▶ _About this exercise_:
Beneath this task are records; count how many lines include the string "computer" and answer with that number alone.

[Records from a collection]
+ + + + +

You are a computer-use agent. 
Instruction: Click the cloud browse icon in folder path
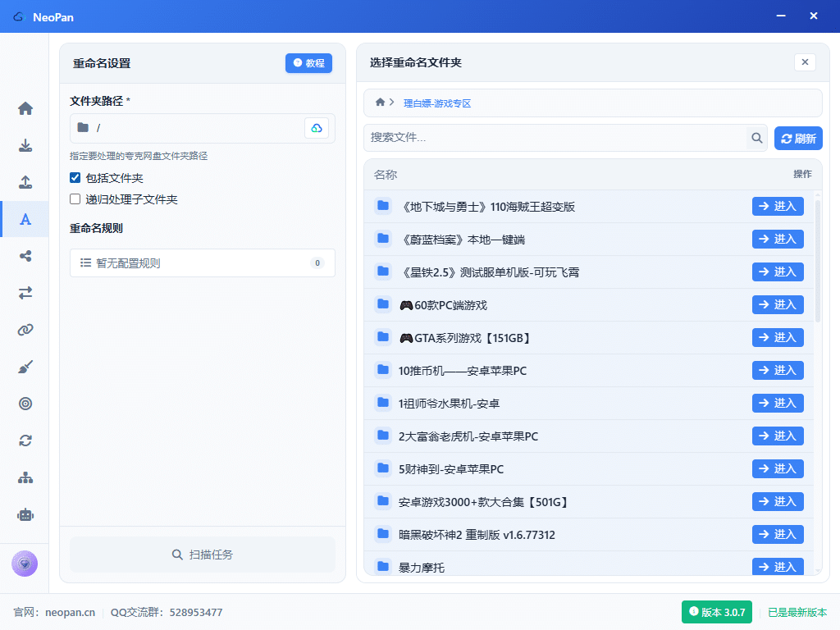click(317, 128)
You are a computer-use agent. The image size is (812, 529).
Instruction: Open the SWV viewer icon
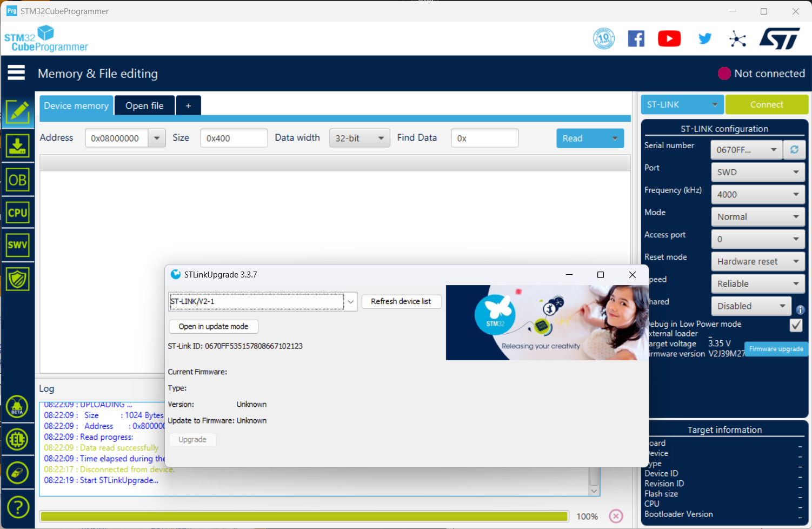pos(18,245)
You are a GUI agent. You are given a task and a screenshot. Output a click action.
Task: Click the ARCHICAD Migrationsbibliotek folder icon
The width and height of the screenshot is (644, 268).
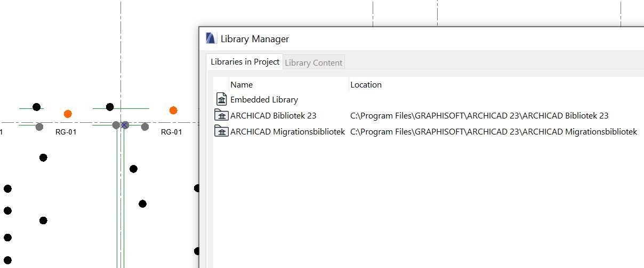221,131
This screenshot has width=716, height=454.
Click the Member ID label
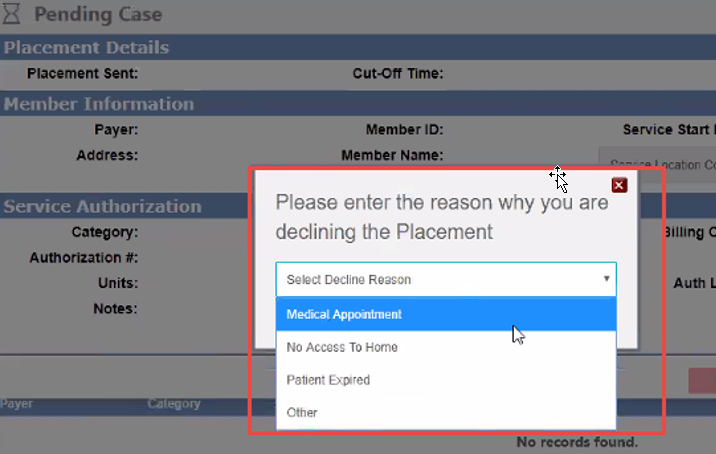point(404,129)
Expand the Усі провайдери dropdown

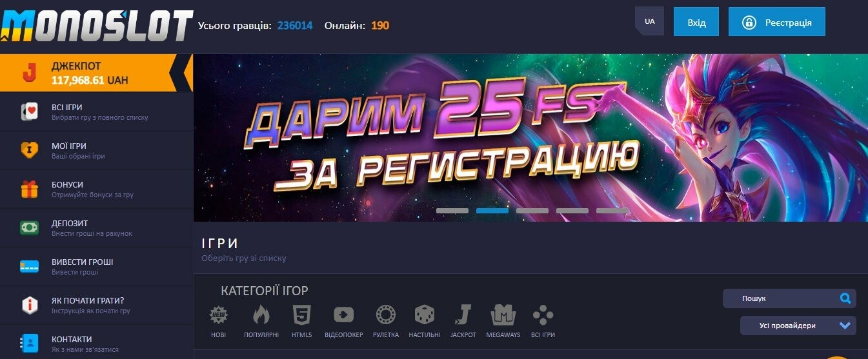798,325
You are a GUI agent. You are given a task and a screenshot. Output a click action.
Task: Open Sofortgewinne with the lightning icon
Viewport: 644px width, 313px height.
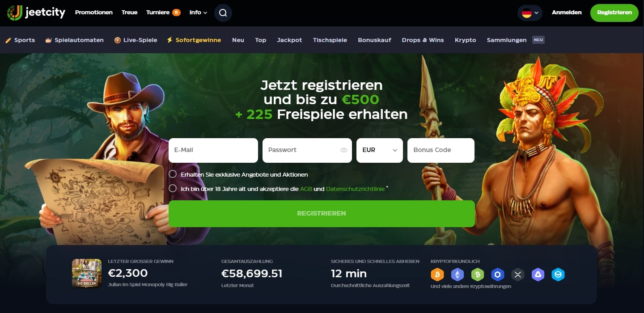coord(194,40)
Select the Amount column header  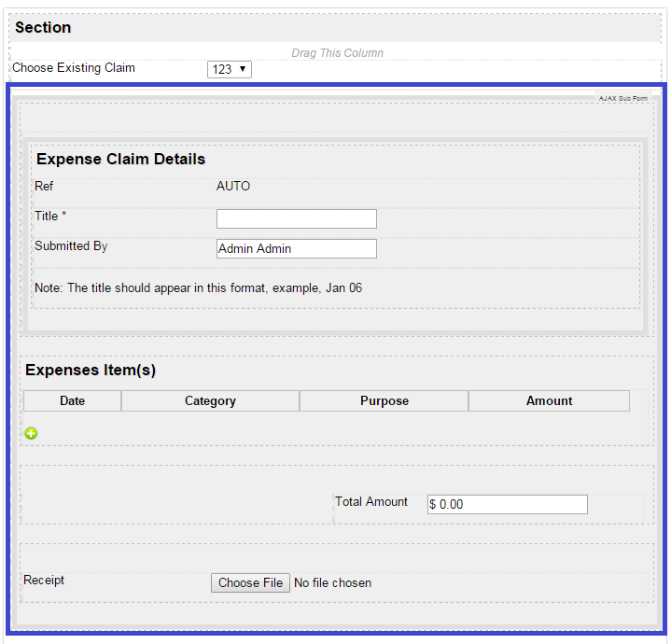[549, 400]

+ + + + +

▶ _Written solution_:
2